EXERCISE: Transcribe every line from the one containing "Click the Stanford University logo" through the end of the records below, exactly, but not the pictures.

---------- SUPPLIED MATERIAL

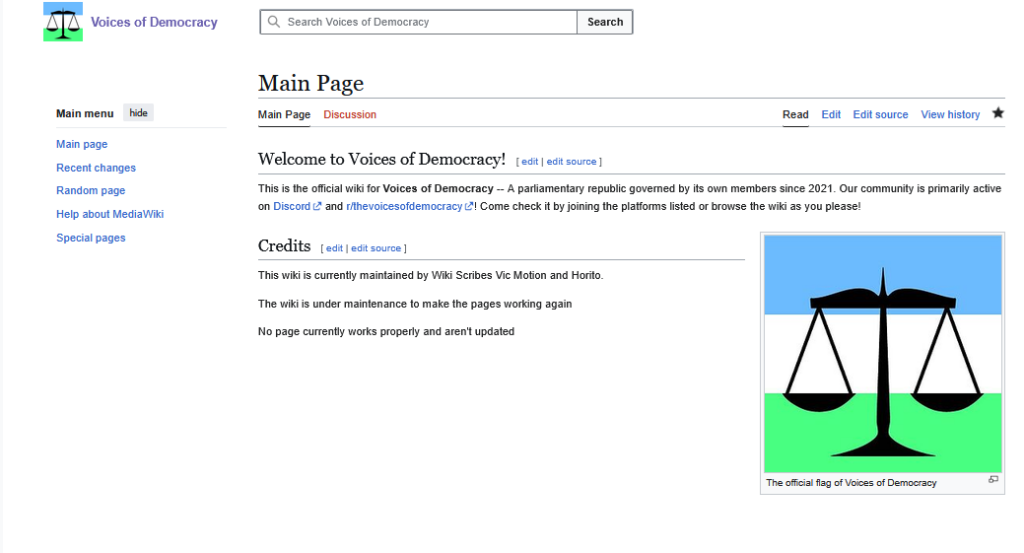Click the Search button
This screenshot has width=1024, height=553.
[605, 22]
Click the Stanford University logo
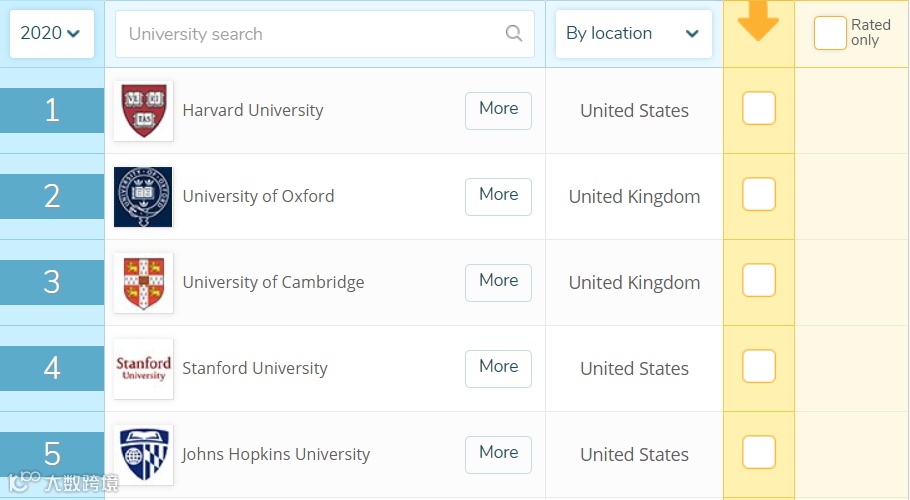 coord(143,369)
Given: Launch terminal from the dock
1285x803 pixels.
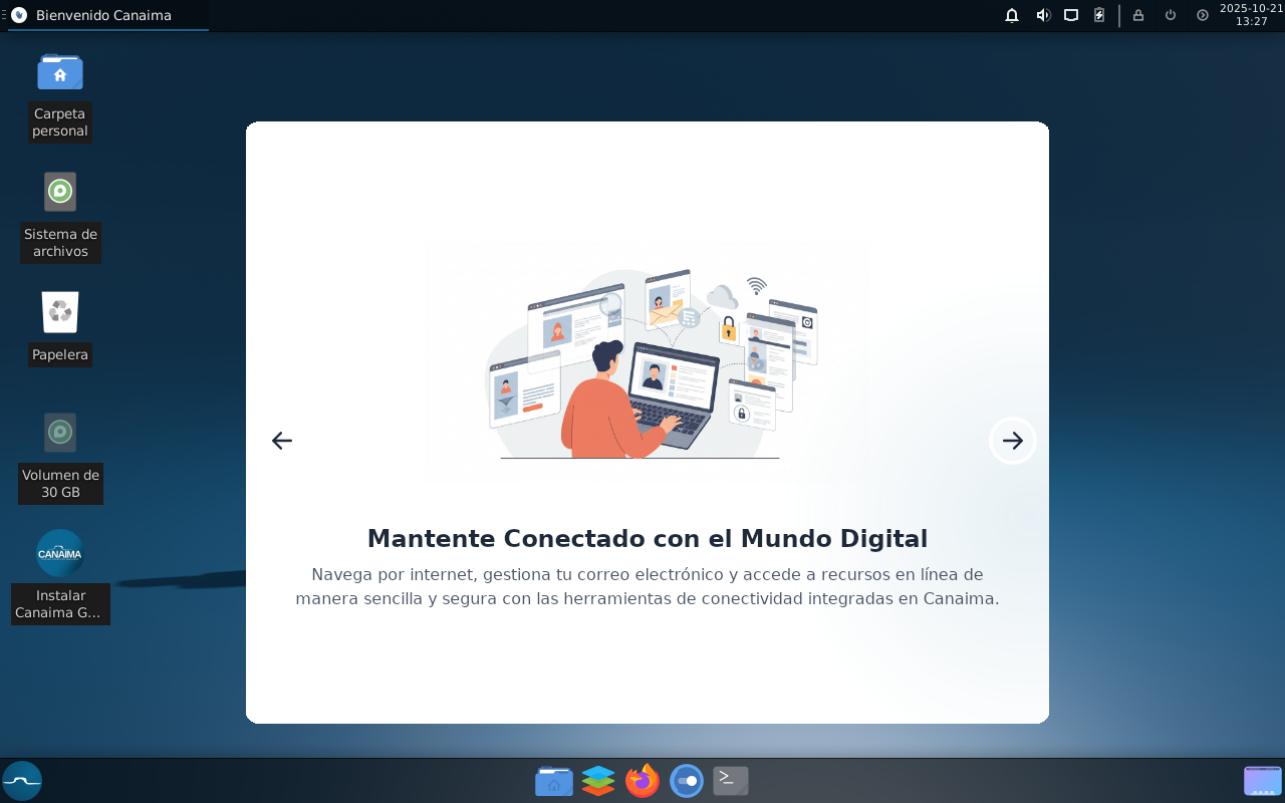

--------------------

EXERCISE ANSWER:
Click the Stanford University logo
 coord(143,369)
Given: Launch terminal from the dock
1285x803 pixels.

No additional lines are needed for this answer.